Write out every line of the entries below as a numbered list, leaving out blank lines.
--- start ---
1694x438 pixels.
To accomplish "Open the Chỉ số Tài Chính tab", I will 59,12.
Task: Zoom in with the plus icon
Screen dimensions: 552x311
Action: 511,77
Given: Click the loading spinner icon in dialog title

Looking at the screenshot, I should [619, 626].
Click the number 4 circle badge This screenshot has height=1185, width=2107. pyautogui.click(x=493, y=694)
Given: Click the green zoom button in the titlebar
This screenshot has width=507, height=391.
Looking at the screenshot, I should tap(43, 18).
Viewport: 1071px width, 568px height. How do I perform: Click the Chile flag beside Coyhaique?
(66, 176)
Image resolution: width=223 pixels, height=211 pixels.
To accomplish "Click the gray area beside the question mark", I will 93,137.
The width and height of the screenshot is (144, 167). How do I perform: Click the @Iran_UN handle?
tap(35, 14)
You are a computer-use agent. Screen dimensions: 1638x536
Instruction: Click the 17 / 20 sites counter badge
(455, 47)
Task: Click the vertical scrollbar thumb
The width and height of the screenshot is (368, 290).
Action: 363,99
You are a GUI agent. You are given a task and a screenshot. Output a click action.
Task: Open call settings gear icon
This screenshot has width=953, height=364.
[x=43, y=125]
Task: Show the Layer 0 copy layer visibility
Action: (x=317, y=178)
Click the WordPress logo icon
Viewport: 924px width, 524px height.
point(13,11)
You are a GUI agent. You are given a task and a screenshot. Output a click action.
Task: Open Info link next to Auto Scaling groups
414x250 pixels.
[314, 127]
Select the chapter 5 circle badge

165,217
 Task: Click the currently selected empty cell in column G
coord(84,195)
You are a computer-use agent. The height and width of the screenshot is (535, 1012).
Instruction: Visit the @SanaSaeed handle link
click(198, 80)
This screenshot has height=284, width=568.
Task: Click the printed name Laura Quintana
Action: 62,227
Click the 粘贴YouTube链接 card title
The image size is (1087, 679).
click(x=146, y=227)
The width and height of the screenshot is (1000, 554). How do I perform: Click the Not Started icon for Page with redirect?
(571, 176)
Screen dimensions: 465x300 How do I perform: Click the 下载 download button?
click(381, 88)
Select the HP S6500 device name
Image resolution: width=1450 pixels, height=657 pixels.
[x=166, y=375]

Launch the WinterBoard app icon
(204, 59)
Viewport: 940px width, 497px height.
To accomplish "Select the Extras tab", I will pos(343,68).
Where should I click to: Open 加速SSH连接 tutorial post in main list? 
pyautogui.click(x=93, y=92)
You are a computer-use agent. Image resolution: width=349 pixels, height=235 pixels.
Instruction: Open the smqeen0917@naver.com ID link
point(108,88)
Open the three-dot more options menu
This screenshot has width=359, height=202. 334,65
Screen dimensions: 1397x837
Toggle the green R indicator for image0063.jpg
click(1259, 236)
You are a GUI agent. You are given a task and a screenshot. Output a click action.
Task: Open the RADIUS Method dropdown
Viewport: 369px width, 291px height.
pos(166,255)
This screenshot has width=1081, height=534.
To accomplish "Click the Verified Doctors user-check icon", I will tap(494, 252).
--- end ---
_Reply_.
1. 1694x438 pixels.
2. To accomplish "Open the Chỉ số Tài Chính tab", I will 59,12.
3. Task: Zoom in with the plus icon
4. Screen dimensions: 552x311
5. Action: 511,77
6. Given: Click the loading spinner icon in dialog title
7. Looking at the screenshot, I should [619, 626].
8. Click the number 4 circle badge This screenshot has height=1185, width=2107. pyautogui.click(x=493, y=694)
9. Given: Click the green zoom button in the titlebar
10. This screenshot has width=507, height=391.
11. Looking at the screenshot, I should tap(43, 18).
12. Viewport: 1071px width, 568px height. How do I perform: Click the Chile flag beside Coyhaique?
13. (66, 176)
14. Image resolution: width=223 pixels, height=211 pixels.
15. To accomplish "Click the gray area beside the question mark", I will 93,137.
16. The width and height of the screenshot is (144, 167). How do I perform: Click the @Iran_UN handle?
17. tap(35, 14)
18. You are a computer-use agent. Screen dimensions: 1638x536
19. Instruction: Click the 17 / 20 sites counter badge
20. (455, 47)
21. Task: Click the vertical scrollbar thumb
22. The width and height of the screenshot is (368, 290).
23. Action: 363,99
24. You are a GUI agent. You are given a task and a screenshot. Output a click action.
25. Task: Open call settings gear icon
26. This screenshot has width=953, height=364.
27. [x=43, y=125]
28. Task: Show the Layer 0 copy layer visibility
29. Action: (x=317, y=178)
30. Click the WordPress logo icon
31. Viewport: 924px width, 524px height.
32. point(13,11)
33. You are a GUI agent. You are given a task and a screenshot. Output a click action.
34. Task: Open Info link next to Auto Scaling groups
35. 414x250 pixels.
36. [314, 127]
37. Select the chapter 5 circle badge
38. 165,217
39.  Task: Click the currently selected empty cell in column G
40. coord(84,195)
41. You are a computer-use agent. The height and width of the screenshot is (535, 1012).
42. Instruction: Visit the @SanaSaeed handle link
43. click(198, 80)
44. This screenshot has height=284, width=568.
45. Task: Click the printed name Laura Quintana
46. Action: 62,227
47. Click the 粘贴YouTube链接 card title
48. The image size is (1087, 679).
49. click(x=146, y=227)
50. The width and height of the screenshot is (1000, 554). How do I perform: Click the Not Started icon for Page with redirect?
51. (571, 176)
52. Screen dimensions: 465x300 How do I perform: Click the 下载 download button?
53. click(381, 88)
54. Select the HP S6500 device name
55. Image resolution: width=1450 pixels, height=657 pixels.
56. [x=166, y=375]
57. Launch the WinterBoard app icon
58. (204, 59)
59. Viewport: 940px width, 497px height.
60. To accomplish "Select the Extras tab", I will pos(343,68).
61. Where should I click to: Open 加速SSH连接 tutorial post in main list? 
62. pyautogui.click(x=93, y=92)
63. You are a computer-use agent. Image resolution: width=349 pixels, height=235 pixels.
64. Instruction: Open the smqeen0917@naver.com ID link
65. point(108,88)
66. Open the three-dot more options menu
67. This screenshot has width=359, height=202. 334,65
68. Screen dimensions: 1397x837
69. Toggle the green R indicator for image0063.jpg
70. click(1259, 236)
71. You are a GUI agent. You are given a task and a screenshot. Output a click action.
72. Task: Open the RADIUS Method dropdown
73. Viewport: 369px width, 291px height.
74. pos(166,255)
75. This screenshot has width=1081, height=534.
76. To accomplish "Click the Verified Doctors user-check icon", I will tap(494, 252).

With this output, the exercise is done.